O pessoal ao serviço nas empresas da indústria alimentar em Portugal cresceu 9% na última década, atingindo 98,1 mil profissionais, segundo a mais recente análise da Randstad Research ao setor.
De acordo com o comunicado de imprensa, ainda assim, a população empregada global na atividade tem vindo a registar uma trajetória de declínio gradual após o pico pós-pandemia, fixando-se em 89,1 mil trabalhadores no final de 2025.
A indústria alimentar representa 11,1% do total de profissionais em atividade nas indústrias transformadoras em Portugal. O setor contava com 9.582 empresas e registou um aumento de 47,8% na remuneração média mensal ao longo da década.
No conjunto da indústria, que empregava 15,9% do total de profissionais do país em 2025, a indústria alimentar destaca-se pela resiliência e por uma quase paridade de género, contrariando a maior masculinização observada no restante universo das indústrias transformadoras.
Depois de uma quebra de 12,3% em 2021, o setor atingiu um pico de recuperação em 2022. Nos anos seguintes, a tendência inverteu-se, com uma descida gradual até aos 91,1 mil empregados em 2025 e aos 89,1 mil profissionais em atividade no final do mesmo ano.
De acordo com os dados do Sistema de Contas Integradas das Empresas, o crescimento do pessoal ao serviço na década foi impulsionado pelo grupo de abate e conservação de carne, que registou um aumento de 38,3%, correspondente a mais 6.015 pessoas.
No tecido empresarial, o crescimento entre 2014 e 2024 foi liderado pelo fabrico de outros produtos alimentares, com uma subida de 54,2%, e pela preparação de frutos e hortícolas, com um aumento de 36,2%. Em sentido contrário, registaram-se recuos na panificação, de 5,5%, e nos cereais e leguminosas, de 33,2%.
Ao nível das remunerações, o salário médio mensal na indústria alimentar aumentou 47,8% na década, fixando-se em 1.413,31 euros. O valor mais elevado foi registado na produção de óleos e gorduras, com 1.966,25 euros em 2024, enquanto a remuneração mais baixa pertenceu à fabricação de produtos de padaria, com 1.206,67 euros.
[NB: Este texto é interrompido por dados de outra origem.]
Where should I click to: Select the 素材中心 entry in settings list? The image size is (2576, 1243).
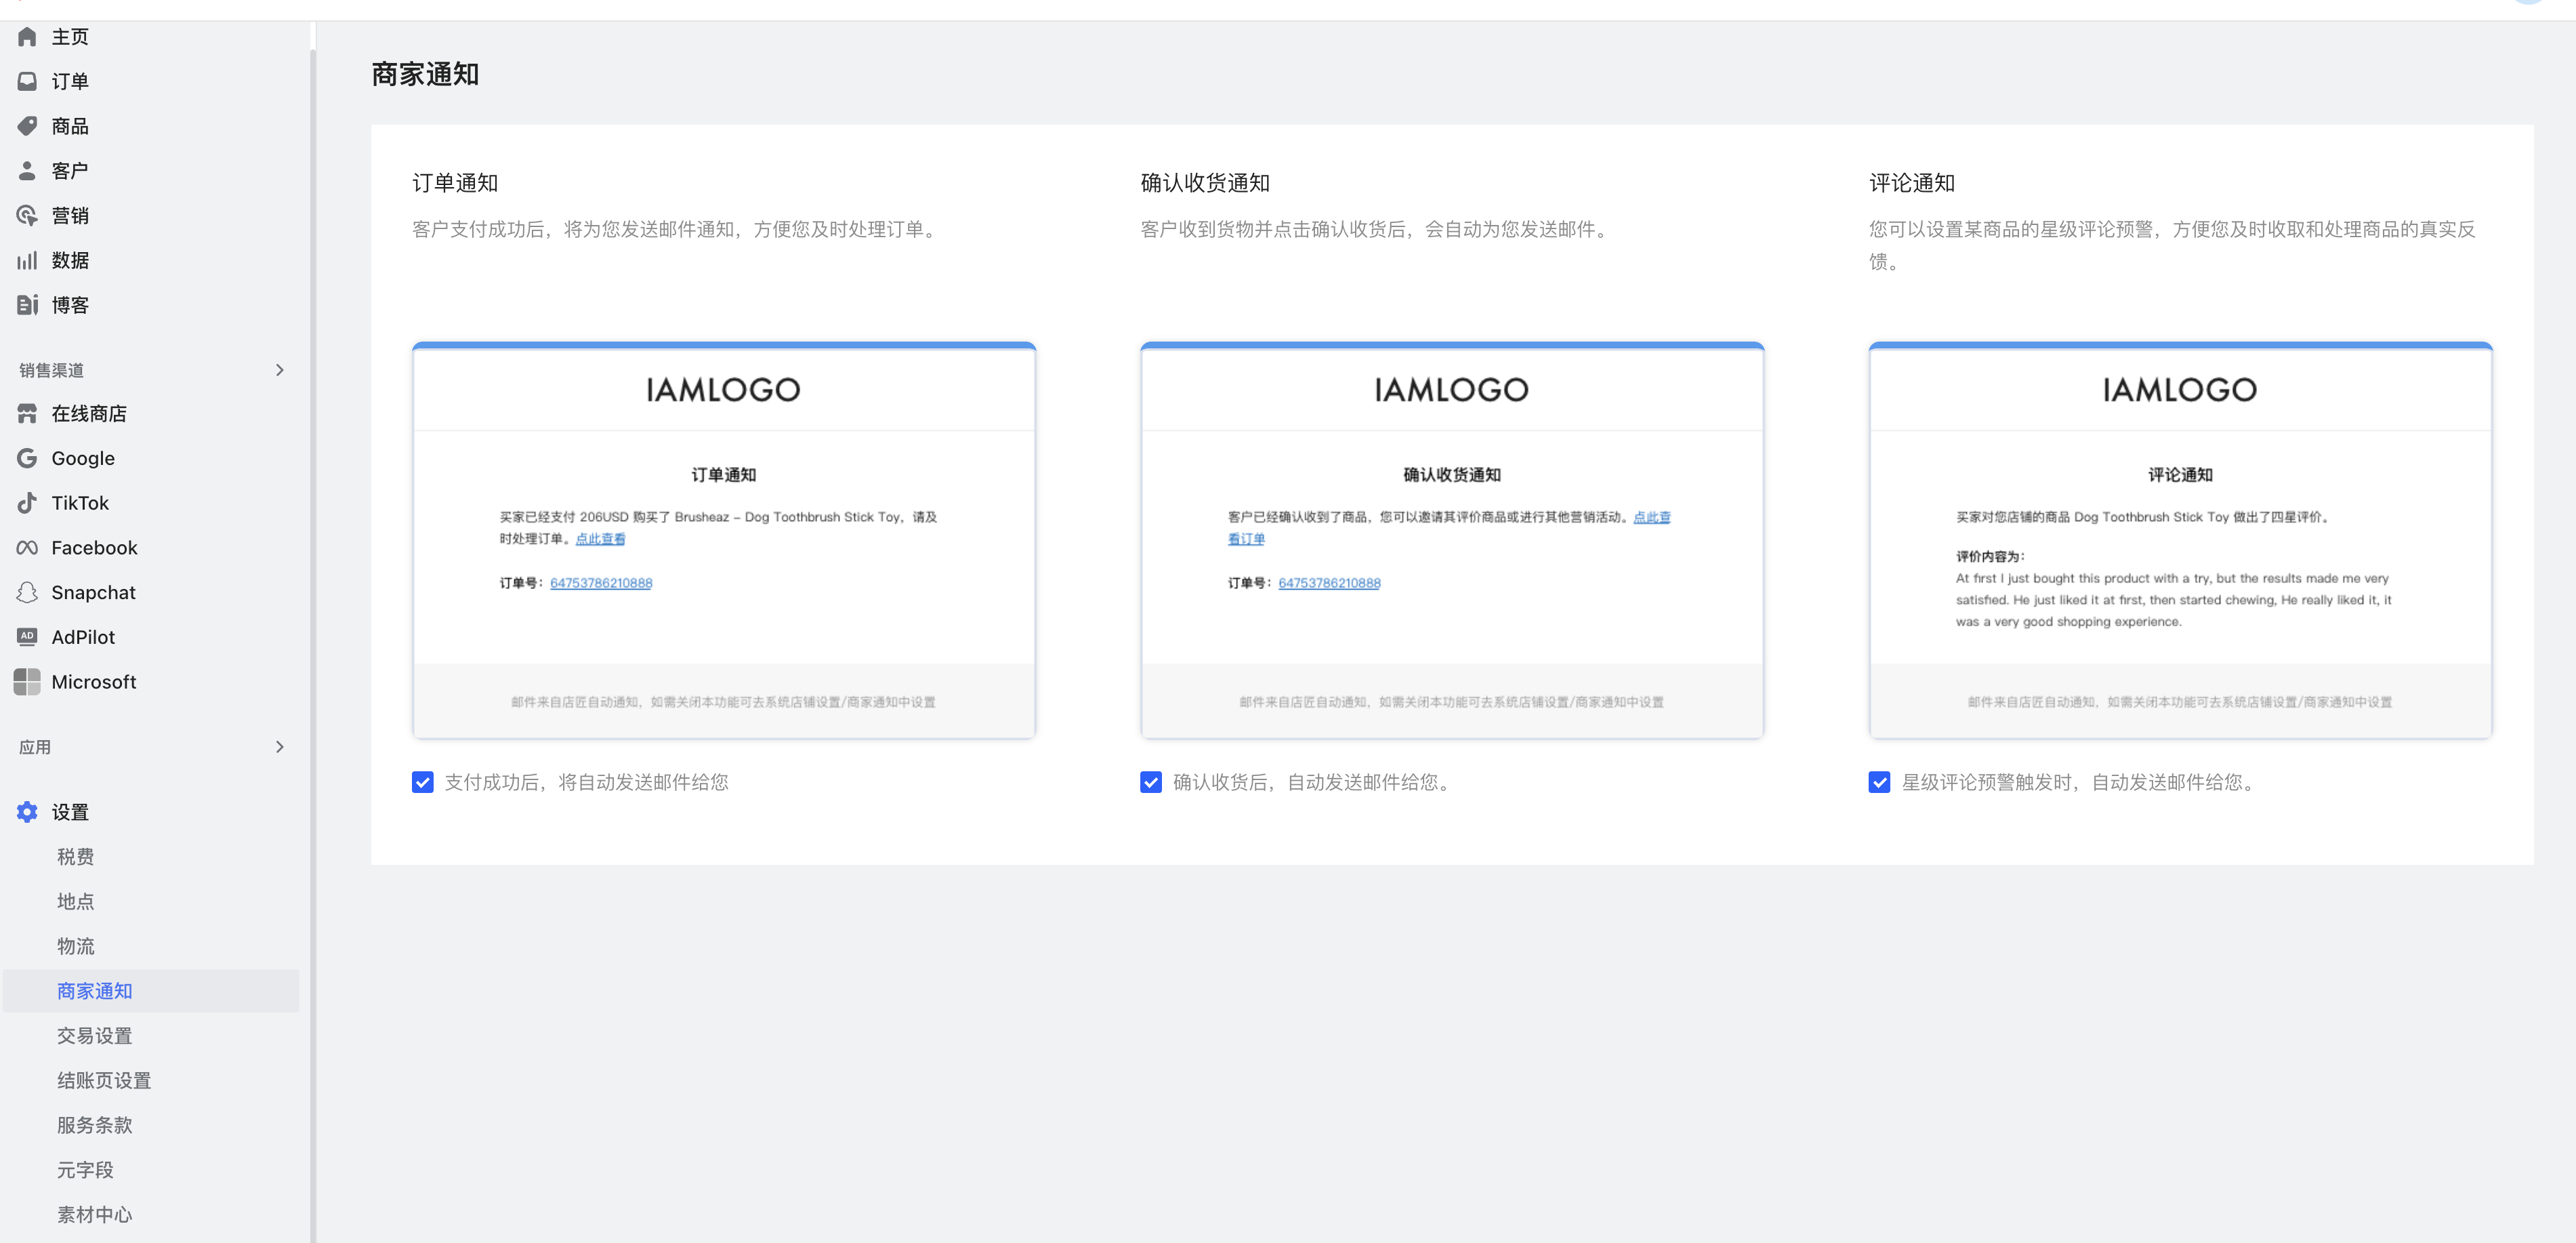tap(93, 1214)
Apesar disso, o subsetor da padaria liderou o ritmo de valorização salarial, com uma subida de 62,6% no período analisado.
O desemprego registado na atividade situou-se em 5.690 pessoas em abril de 2026, uma melhoria homóloga de 6,7%. O desemprego do setor mantém-se estável em cerca de 2% do total nacional, mas apresenta forte sazonalidade anual.
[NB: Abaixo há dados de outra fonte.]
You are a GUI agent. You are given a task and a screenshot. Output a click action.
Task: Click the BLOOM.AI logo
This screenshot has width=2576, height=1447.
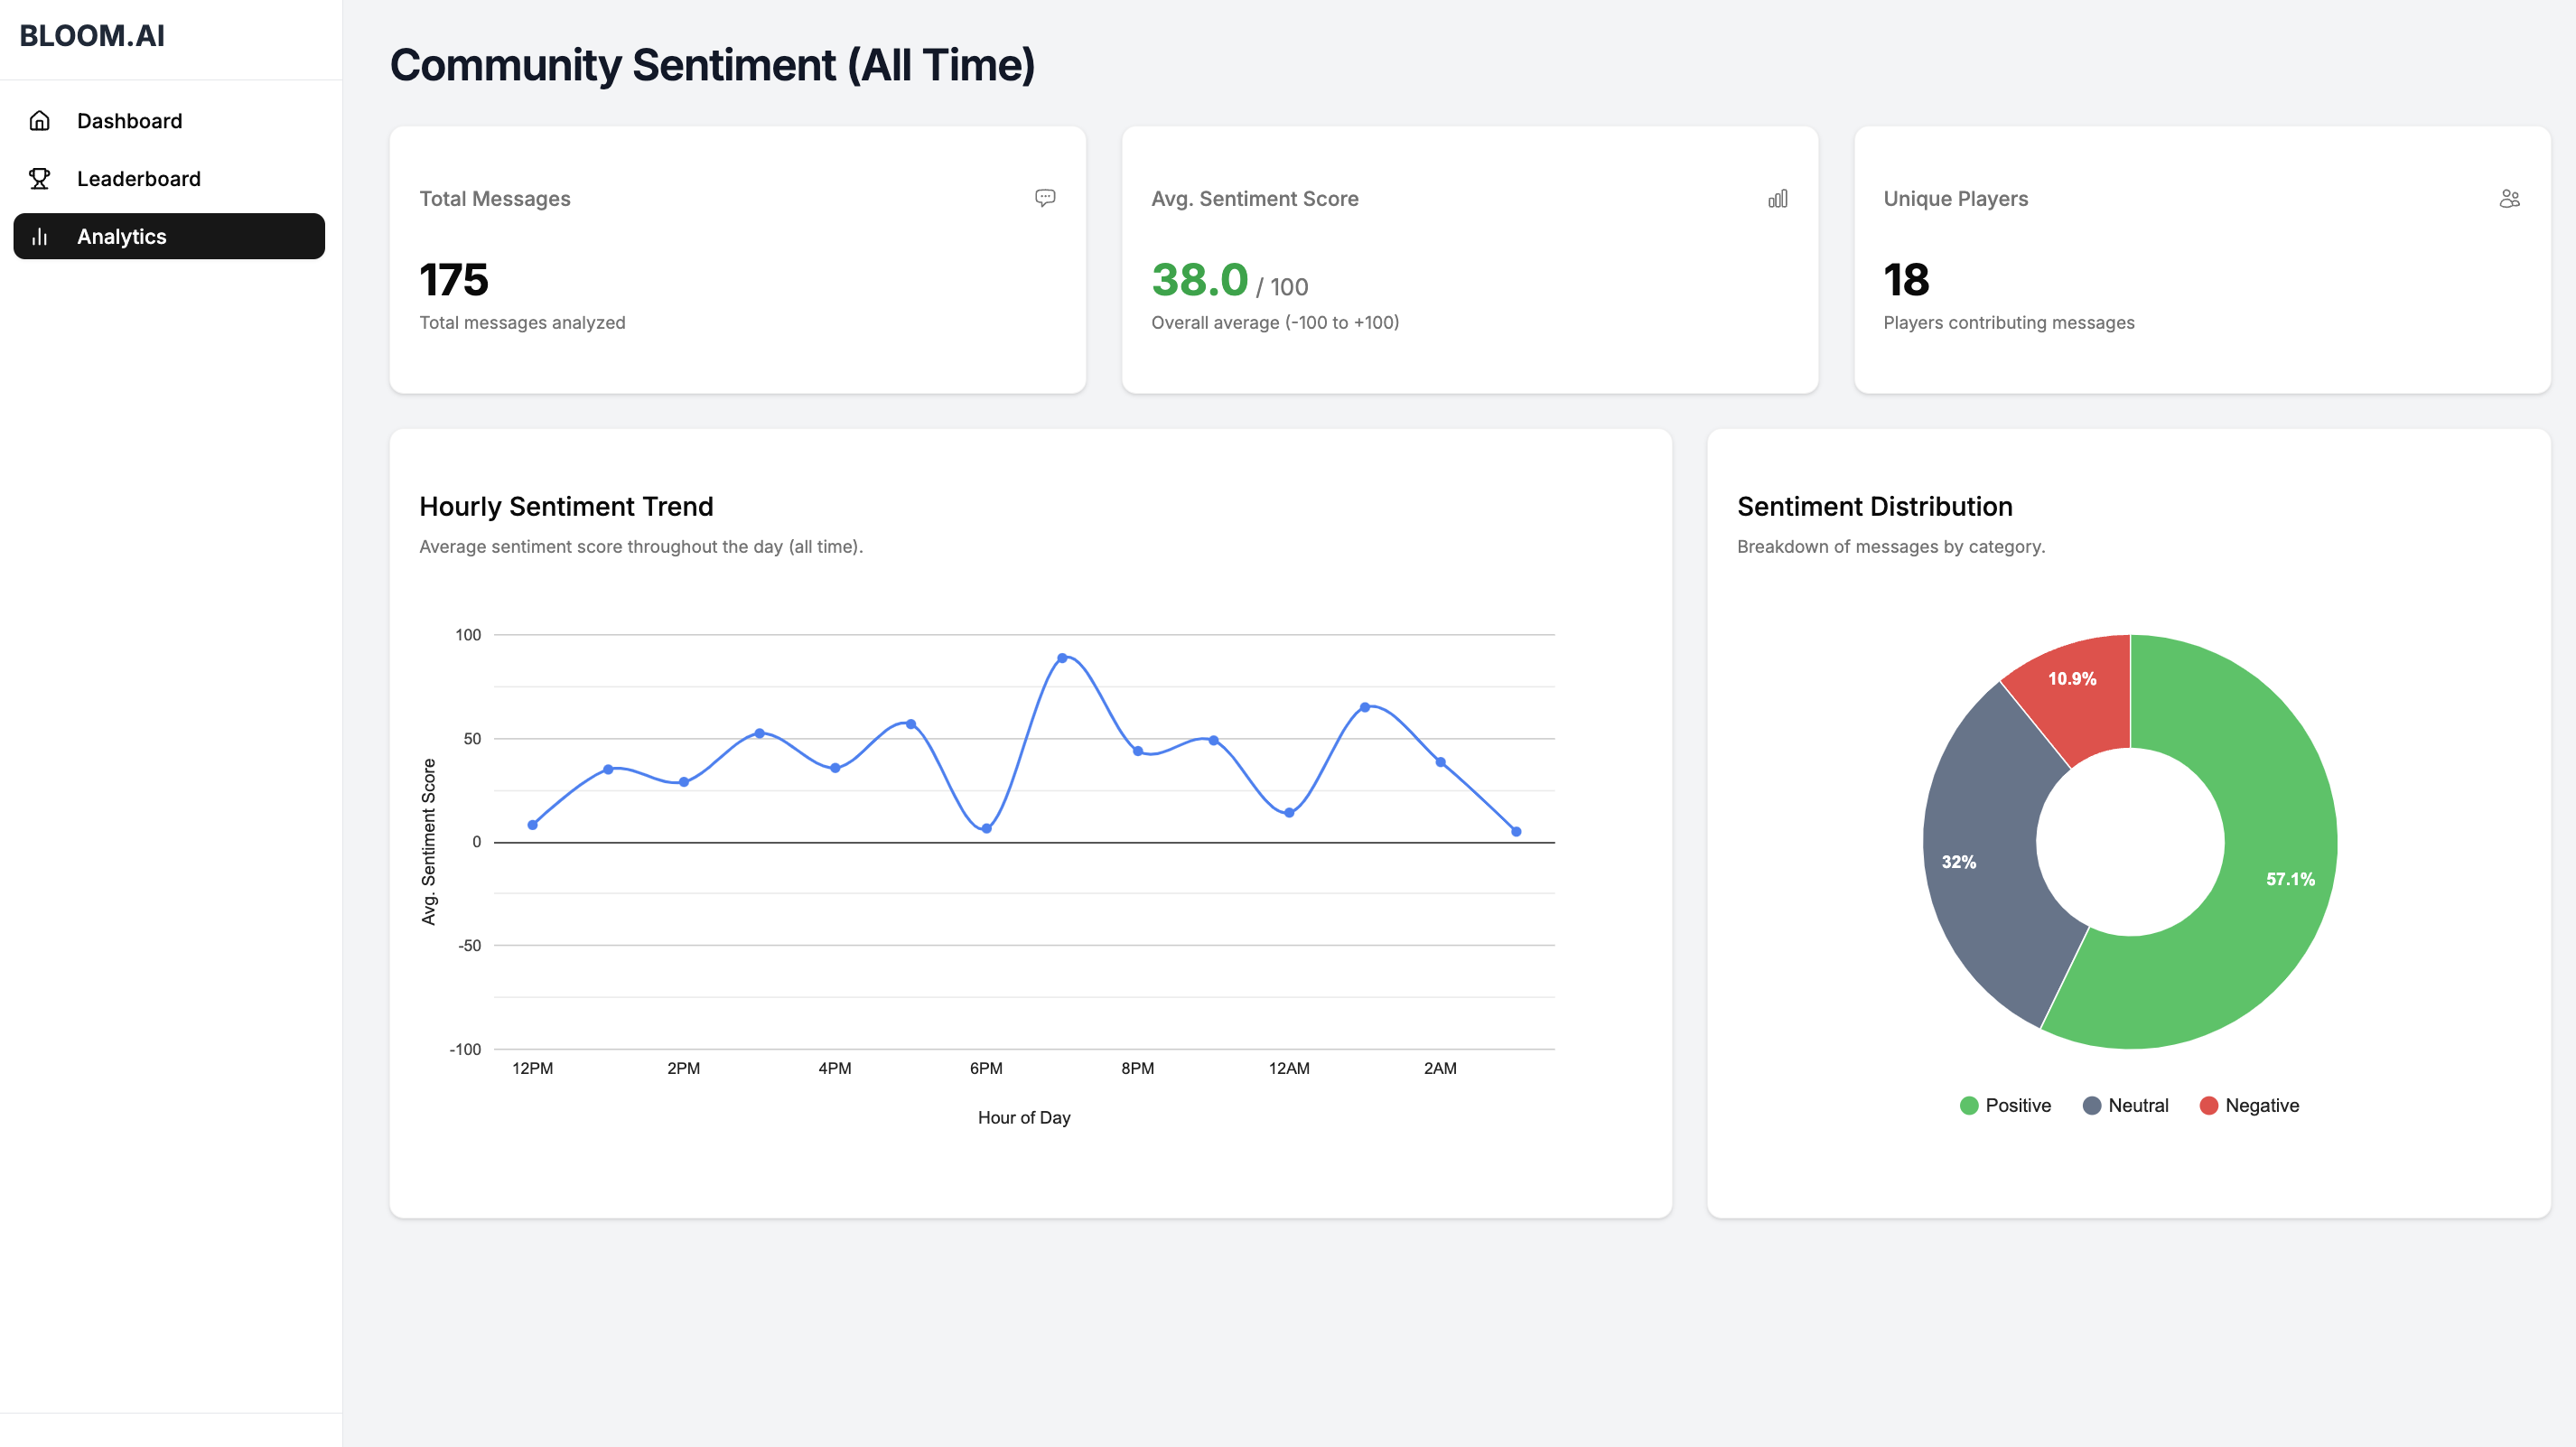point(92,36)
Embora os volumes absolutos de desemprego estejam concentrados no Norte e em Lisboa e Vale do Tejo, devido à densidade populacional, a relevância proporcional é superior nas Regiões Autónomas. O desemprego do setor representa 3,6% do desemprego total na Madeira e 2,9% nos Açores, face a 1% no Algarve, de acordo com dados do IEFP.
A Randstad Research distingue ainda duas métricas de emprego. O pessoal ao serviço das empresas reflete o emprego registado diretamente através do tecido empresarial, com base no Sistema de Contas Integradas das Empresas do INE. Já a população empregada global mede o mercado sob uma perspetiva macroeconómica, através do Inquérito ao Emprego do INE e do Eurostat.
“A indústria alimentar em Portugal regista uma trajetória estável, com um incremento de 9% no emprego setorial ao longo da última década. No entanto, os indicadores de 2026 refletem assimetrias no mercado: a par da modernização tecnológica em novos segmentos, subsiste uma acentuada disparidade salarial interna e uma volatilidade sazonal e regional”, afirma Isabel Roseiro, diretora de Marketing da Randstad Portugal.
Segundo a responsável, estes fatores condicionam “a retenção contínua de profissionais, sobretudo nas Regiões Autónomas”, tornando prioritária “a valorização das carreiras nas áreas tradicionais do setor”.